=== Texte proposé ===

Votre réflexion mesurée est intéressante. On peut y contribuer en ajoutant que le furieux hitler n'a peut être pas simplement fait une analyse mais qu'il l'a testée puisque dans l'affaire Tuchakevski, il a pu constater que lorsqu'heydrich, grâce à walter schellenberg et alfred naujocks, fournit à staline de (fausses) preuves l'autre tyran (staline) continuait de massacrer sa propre armée. De plus il avait envoyé également le héros Jukhov bien loin à la frontière avec la Manchourie occupée par le Japon.
L'expression "pas prêt à tirer les marrons du feu pour autrui" doit cependant être analysée avec circonspection puisque les soviétiques ont payé le prix fort en vie humaines lors de la seconde guerre mondiale. Par contre il est vrai que le discret mais efficace Hopkins avait négocié pour Roosevelt une augmentation substantielle du pouvoir de staline et que les accords sur l'Europe de l'Est négociés par le dit Hopkins avec Molotov avaient été scellés à la conférence de Téhéran (et non de Yalta comme souvent rapporté).

=== Données fournies ===

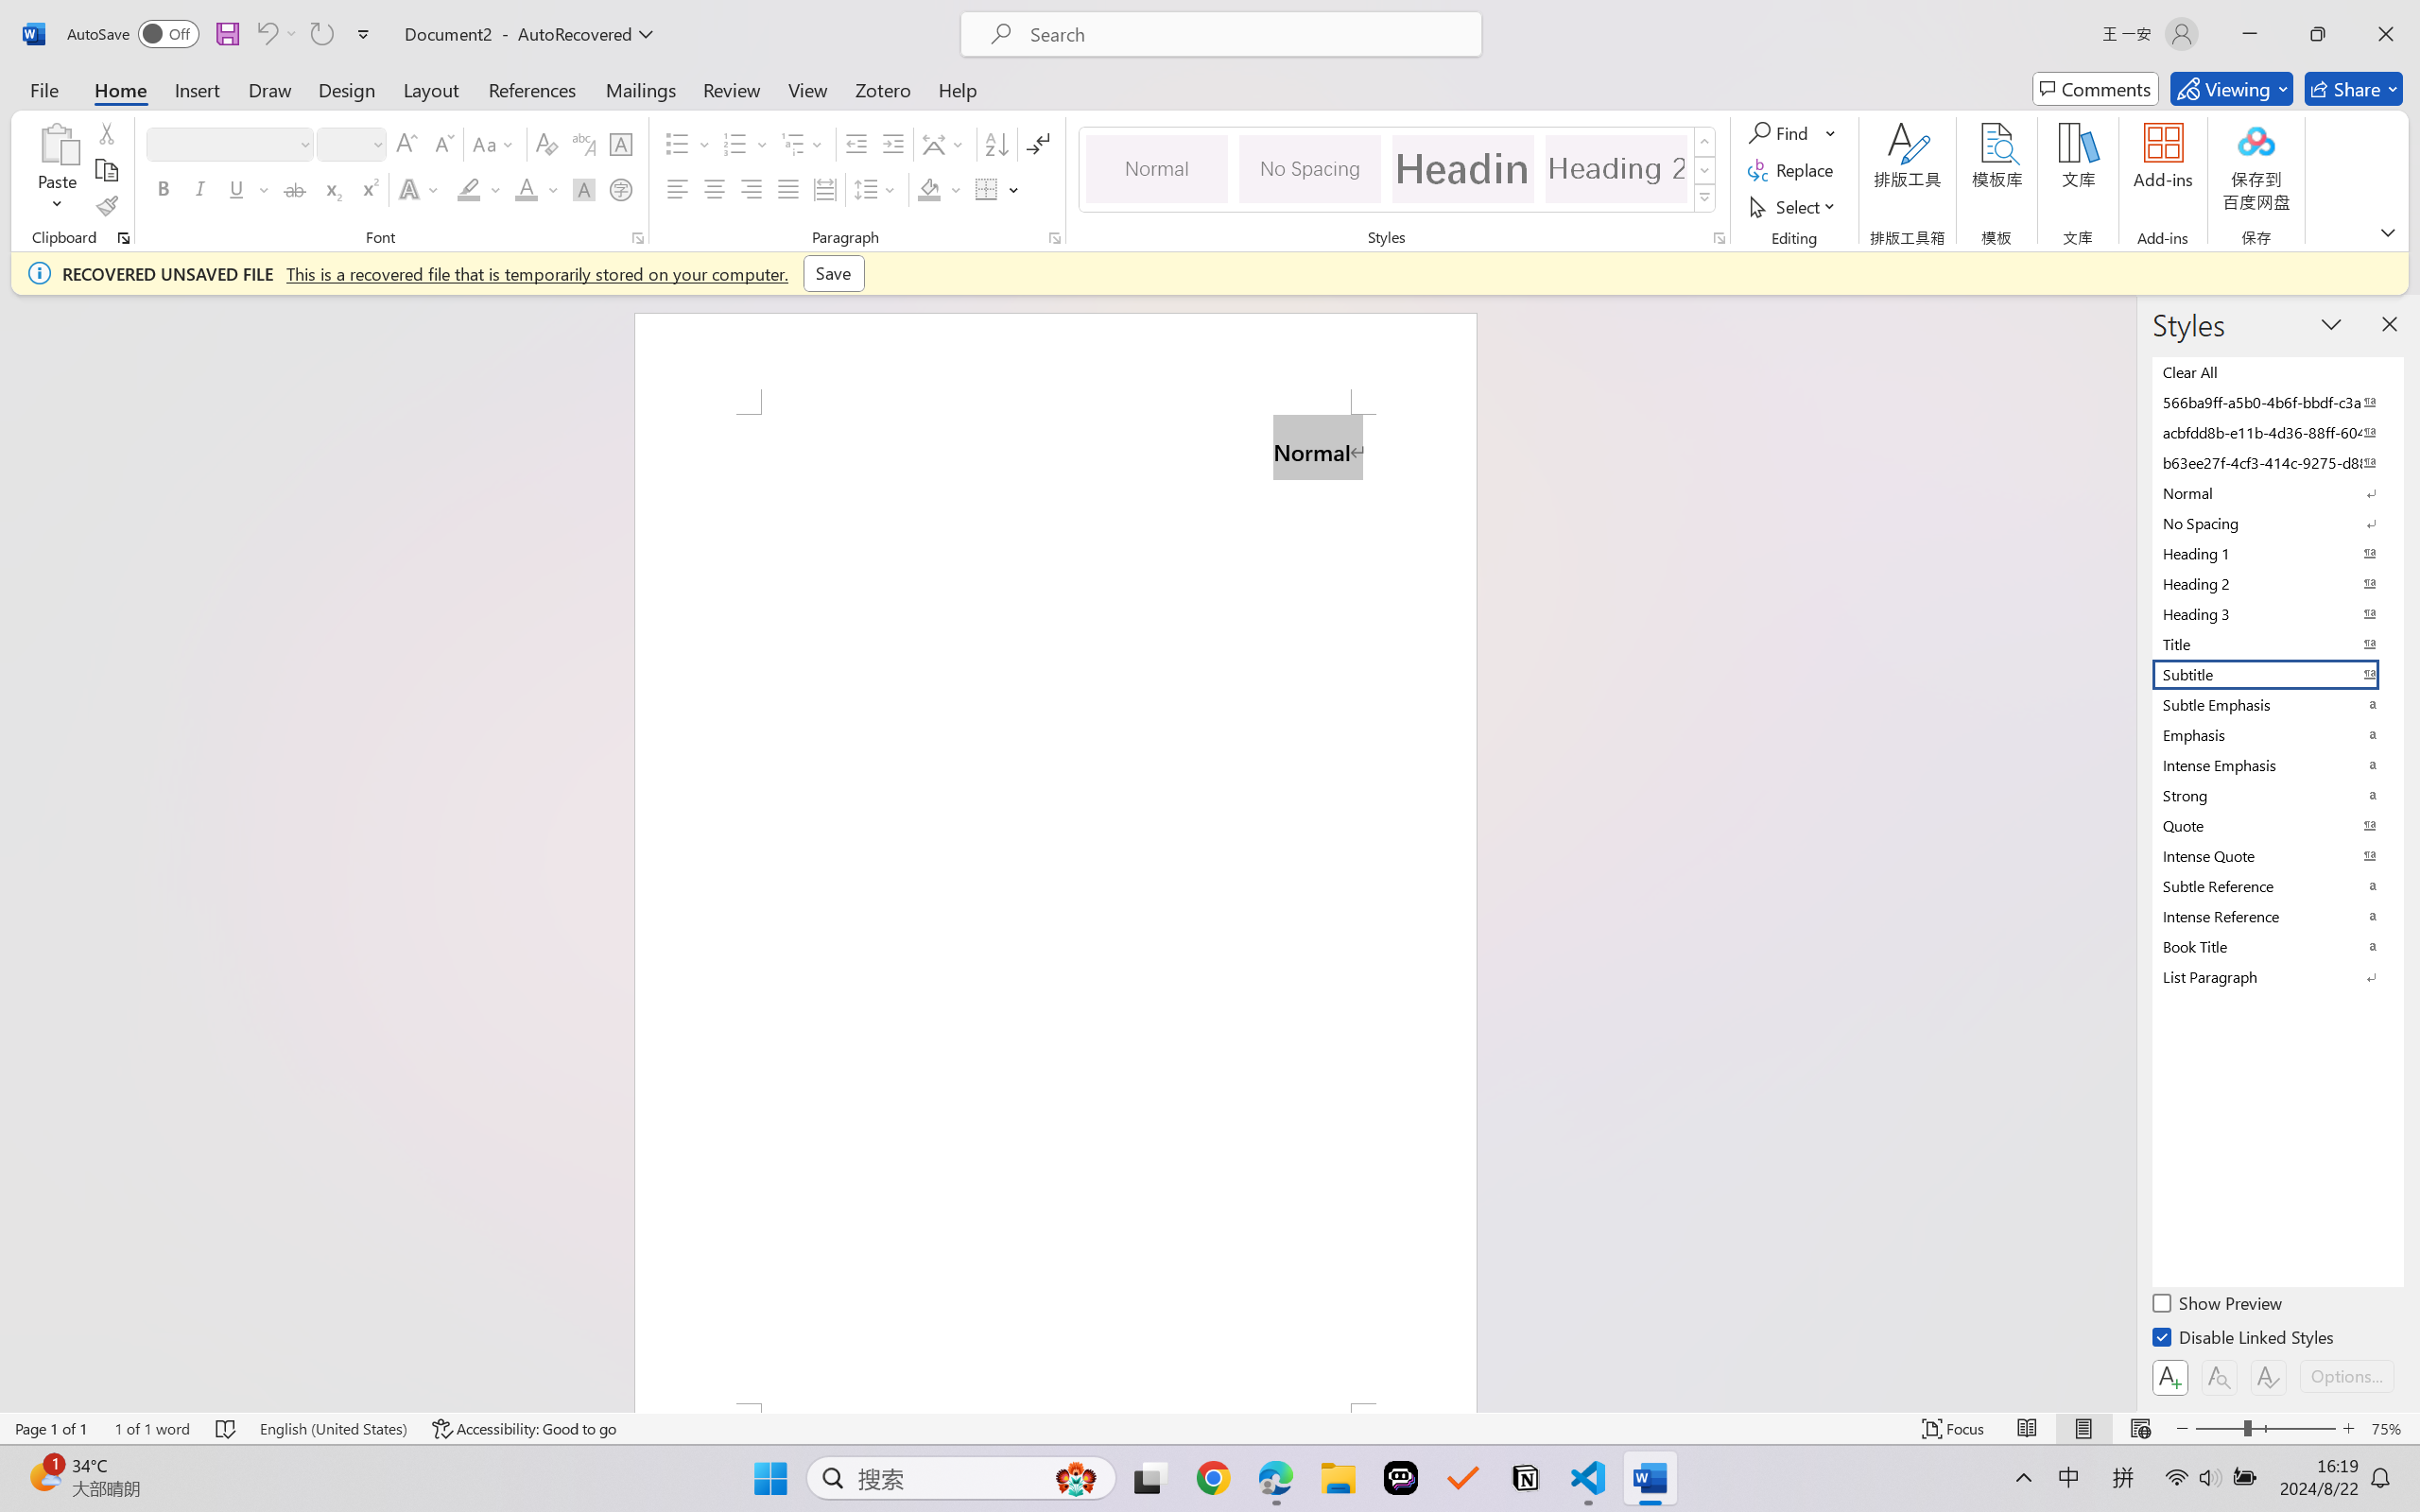  What do you see at coordinates (1792, 170) in the screenshot?
I see `Replace...` at bounding box center [1792, 170].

===

Liste des tâches
**A)** Résumez le texte en deux phrases.
**B)** D'après le texte, à quelle conférence les accords sur l'Europe de l'Est négociés par Hopkins avec Molotov ont-ils été scellés ?
Les données n'ont aucun lien avec le texte.

Réponses fournies
**A)** Le texte avance que Hitler n'a peut-être pas seulement fait une analyse mais l'a testée lors de l'affaire Tuchakevski, où Staline, après avoir reçu de fausses preuves fournies par Heydrich grâce à Schellenberg et Naujocks, continuait de massacrer sa propre armée. Il invite ensuite à nuancer l'expression « pas prêt à tirer les marrons du feu pour autrui », les Soviétiques ayant payé le prix fort en vies humaines, tout en rappelant que Hopkins avait négocié pour Roosevelt une forte augmentation du pouvoir de Staline et que ses accords avec Molotov sur l'Europe de l'Est furent scellés à Téhéran, non à Yalta.

**B)** À la conférence de Téhéran.